YOUR GOAL
Put the lines from the start of the records through the line containing "will click(x=457, y=102)." into a Markdown table with the columns Row and Line, and leave out blank lines.

DATA LISTING
<<<<

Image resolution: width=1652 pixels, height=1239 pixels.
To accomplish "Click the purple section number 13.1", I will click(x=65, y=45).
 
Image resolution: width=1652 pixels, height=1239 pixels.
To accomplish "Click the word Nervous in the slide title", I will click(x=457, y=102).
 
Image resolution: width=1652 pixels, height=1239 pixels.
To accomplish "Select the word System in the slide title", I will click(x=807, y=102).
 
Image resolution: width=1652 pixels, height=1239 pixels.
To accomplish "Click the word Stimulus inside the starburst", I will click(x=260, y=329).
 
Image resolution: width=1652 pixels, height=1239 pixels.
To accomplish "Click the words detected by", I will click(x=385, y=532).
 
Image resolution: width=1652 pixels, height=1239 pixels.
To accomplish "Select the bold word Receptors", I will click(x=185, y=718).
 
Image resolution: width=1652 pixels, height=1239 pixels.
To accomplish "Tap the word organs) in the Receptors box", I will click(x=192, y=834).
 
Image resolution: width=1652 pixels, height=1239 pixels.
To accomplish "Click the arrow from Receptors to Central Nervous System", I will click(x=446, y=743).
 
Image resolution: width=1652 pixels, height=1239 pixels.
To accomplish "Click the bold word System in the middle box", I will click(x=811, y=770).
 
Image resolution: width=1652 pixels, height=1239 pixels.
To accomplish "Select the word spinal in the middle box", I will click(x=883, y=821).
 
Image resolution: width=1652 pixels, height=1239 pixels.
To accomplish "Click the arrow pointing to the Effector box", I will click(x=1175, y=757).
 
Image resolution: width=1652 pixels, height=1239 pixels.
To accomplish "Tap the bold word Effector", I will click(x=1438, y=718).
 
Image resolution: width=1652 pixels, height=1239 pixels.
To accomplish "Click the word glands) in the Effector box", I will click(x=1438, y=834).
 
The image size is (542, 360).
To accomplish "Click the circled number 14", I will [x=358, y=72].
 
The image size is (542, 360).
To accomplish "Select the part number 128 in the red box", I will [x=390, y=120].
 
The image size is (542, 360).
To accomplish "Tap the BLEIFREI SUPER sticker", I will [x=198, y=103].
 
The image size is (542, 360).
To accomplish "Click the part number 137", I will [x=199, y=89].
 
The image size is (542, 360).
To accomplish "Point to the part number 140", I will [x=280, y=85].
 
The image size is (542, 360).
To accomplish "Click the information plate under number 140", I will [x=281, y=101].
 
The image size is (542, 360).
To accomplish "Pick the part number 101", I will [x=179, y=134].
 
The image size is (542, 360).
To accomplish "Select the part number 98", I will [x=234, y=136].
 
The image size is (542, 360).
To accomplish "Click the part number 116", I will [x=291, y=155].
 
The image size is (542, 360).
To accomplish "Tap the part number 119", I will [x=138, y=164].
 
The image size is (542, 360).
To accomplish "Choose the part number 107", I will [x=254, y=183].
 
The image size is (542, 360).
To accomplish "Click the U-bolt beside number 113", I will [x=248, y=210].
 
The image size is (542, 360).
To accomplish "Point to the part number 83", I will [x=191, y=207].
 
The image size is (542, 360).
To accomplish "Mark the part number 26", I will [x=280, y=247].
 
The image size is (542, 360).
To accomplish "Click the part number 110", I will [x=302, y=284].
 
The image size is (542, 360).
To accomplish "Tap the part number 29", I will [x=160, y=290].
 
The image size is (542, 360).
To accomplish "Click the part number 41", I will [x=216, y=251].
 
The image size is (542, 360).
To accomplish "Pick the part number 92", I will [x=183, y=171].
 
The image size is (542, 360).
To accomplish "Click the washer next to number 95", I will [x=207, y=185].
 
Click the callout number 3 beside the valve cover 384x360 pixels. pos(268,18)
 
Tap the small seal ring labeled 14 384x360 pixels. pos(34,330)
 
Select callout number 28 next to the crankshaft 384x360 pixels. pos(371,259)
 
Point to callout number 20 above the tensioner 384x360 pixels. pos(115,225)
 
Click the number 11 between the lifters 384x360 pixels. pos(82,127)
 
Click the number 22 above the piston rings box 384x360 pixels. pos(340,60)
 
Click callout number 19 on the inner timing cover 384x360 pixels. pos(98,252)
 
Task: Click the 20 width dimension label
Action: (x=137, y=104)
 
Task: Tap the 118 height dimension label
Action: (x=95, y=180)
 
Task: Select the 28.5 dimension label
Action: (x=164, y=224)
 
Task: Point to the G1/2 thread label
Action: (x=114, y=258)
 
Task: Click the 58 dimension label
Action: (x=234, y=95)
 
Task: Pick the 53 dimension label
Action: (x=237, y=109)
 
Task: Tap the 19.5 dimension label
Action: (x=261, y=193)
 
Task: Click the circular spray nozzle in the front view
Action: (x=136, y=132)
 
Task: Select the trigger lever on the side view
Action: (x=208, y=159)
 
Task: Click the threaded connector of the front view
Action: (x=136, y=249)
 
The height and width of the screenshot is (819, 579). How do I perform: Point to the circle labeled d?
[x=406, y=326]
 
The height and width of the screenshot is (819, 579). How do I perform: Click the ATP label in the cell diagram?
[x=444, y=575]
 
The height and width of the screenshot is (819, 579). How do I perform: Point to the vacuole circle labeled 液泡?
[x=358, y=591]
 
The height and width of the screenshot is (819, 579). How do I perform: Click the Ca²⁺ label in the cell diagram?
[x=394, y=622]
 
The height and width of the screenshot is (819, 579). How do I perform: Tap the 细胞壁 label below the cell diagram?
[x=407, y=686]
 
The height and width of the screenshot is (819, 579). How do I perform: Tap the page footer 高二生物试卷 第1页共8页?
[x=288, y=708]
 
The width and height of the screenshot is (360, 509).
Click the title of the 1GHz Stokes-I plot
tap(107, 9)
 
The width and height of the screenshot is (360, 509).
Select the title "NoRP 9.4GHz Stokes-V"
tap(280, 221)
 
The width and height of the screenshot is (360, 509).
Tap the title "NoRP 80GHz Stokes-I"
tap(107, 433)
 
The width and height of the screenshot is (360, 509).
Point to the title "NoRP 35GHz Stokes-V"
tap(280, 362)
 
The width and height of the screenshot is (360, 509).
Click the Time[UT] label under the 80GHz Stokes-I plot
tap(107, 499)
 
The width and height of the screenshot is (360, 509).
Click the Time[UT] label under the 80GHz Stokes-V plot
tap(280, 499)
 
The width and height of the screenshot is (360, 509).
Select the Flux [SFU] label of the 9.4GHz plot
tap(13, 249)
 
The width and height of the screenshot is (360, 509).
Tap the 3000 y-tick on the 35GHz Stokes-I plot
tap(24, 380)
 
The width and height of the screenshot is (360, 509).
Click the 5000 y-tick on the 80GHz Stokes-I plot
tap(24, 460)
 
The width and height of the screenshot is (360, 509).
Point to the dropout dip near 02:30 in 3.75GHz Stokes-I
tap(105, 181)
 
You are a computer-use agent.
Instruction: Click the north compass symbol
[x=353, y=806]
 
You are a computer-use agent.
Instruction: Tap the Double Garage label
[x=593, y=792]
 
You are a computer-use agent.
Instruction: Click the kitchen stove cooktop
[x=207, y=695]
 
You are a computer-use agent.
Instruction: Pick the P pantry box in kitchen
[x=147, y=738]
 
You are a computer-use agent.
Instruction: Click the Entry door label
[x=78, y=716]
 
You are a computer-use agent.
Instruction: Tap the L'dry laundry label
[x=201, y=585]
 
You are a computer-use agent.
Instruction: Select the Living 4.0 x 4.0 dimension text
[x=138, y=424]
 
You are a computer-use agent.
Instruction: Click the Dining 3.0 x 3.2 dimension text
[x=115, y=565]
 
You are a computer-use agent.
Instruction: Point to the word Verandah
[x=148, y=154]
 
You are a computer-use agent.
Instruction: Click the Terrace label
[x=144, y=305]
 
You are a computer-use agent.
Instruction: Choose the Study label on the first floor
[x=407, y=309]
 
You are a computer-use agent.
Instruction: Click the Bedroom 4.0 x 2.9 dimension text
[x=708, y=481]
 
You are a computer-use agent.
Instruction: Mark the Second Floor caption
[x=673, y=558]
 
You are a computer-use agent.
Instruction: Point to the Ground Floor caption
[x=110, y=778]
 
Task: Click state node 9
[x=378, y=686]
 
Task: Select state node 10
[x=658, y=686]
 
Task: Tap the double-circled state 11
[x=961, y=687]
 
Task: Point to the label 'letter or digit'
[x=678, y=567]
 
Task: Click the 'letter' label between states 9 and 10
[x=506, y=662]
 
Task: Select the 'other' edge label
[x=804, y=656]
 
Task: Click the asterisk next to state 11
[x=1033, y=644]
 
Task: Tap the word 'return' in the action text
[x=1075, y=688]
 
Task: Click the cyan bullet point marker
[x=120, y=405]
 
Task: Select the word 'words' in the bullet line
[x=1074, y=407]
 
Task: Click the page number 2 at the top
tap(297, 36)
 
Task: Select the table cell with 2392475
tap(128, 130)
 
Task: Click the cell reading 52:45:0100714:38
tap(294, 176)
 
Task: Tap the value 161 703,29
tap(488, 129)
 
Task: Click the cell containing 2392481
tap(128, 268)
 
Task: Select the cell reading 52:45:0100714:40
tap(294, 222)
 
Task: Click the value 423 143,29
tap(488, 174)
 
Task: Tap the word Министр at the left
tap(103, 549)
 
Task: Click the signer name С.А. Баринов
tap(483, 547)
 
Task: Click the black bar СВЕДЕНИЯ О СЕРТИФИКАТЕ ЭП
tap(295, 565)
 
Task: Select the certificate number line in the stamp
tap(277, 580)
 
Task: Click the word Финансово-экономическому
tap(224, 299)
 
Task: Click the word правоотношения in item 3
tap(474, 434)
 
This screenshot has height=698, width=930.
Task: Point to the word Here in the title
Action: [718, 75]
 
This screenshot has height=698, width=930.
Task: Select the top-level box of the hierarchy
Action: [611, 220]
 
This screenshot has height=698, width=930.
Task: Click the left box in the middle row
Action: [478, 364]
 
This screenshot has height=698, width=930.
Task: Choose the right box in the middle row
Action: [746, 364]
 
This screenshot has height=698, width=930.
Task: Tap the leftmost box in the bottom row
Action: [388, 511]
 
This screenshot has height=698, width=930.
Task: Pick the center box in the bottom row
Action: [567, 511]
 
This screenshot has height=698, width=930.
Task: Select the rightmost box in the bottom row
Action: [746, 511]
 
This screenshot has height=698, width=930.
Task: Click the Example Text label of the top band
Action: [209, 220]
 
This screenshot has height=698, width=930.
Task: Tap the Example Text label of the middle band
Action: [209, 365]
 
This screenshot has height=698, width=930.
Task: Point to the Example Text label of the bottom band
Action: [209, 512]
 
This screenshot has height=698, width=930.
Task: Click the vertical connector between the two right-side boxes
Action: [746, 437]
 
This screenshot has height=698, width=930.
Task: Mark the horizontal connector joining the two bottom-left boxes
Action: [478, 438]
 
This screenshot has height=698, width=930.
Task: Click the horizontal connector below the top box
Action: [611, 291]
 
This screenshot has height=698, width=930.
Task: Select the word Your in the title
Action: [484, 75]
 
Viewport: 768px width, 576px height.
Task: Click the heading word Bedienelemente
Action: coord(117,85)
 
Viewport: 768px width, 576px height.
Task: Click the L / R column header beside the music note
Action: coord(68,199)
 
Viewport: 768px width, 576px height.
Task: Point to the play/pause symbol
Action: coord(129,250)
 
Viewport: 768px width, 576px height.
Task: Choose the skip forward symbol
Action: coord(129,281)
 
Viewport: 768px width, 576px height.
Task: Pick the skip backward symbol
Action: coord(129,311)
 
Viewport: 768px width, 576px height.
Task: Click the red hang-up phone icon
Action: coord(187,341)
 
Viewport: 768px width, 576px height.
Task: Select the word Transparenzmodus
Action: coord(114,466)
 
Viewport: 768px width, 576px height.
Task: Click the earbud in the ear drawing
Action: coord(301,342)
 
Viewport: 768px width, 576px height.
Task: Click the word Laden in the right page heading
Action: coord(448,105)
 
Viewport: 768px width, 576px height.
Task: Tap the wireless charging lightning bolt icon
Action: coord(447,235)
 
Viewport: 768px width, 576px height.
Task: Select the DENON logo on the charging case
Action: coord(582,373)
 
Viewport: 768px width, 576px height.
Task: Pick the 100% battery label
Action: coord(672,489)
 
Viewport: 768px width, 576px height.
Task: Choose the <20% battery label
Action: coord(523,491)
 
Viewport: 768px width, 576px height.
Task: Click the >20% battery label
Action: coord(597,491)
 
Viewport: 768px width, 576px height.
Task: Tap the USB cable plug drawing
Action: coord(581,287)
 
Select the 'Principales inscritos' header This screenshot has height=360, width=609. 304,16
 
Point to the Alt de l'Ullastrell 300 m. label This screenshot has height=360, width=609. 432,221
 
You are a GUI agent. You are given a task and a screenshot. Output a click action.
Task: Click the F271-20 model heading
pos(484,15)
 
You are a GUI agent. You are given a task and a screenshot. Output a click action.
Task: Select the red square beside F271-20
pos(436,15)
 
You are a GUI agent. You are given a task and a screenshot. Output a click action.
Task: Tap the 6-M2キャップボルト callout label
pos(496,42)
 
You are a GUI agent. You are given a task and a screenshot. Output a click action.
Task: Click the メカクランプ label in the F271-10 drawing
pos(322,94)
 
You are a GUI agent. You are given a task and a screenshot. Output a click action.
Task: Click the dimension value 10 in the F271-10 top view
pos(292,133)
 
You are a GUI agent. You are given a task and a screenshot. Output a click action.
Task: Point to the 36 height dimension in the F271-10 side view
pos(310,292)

>>>>

PROBLEM SOLUTION
| Row | Line |
|---|---|
| 1 | Image resolution: width=1652 pixels, height=1239 pixels. |
| 2 | To accomplish "Click the purple section number 13.1", I will click(x=65, y=45). |
| 3 | Image resolution: width=1652 pixels, height=1239 pixels. |
| 4 | To accomplish "Click the word Nervous in the slide title", I will click(x=457, y=102). |